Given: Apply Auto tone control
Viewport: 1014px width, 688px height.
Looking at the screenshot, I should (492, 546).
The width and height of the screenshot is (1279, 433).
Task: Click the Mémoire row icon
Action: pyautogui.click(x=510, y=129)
+ + + + + + +
> _TASK DESCRIPTION_: Give every entry in the listing above again, exactly as written.

> _EXERCISE ANSWER_:
Given: Apply Auto tone control
Viewport: 1014px width, 688px height.
Looking at the screenshot, I should (492, 546).
The width and height of the screenshot is (1279, 433).
Task: Click the Mémoire row icon
Action: pyautogui.click(x=510, y=129)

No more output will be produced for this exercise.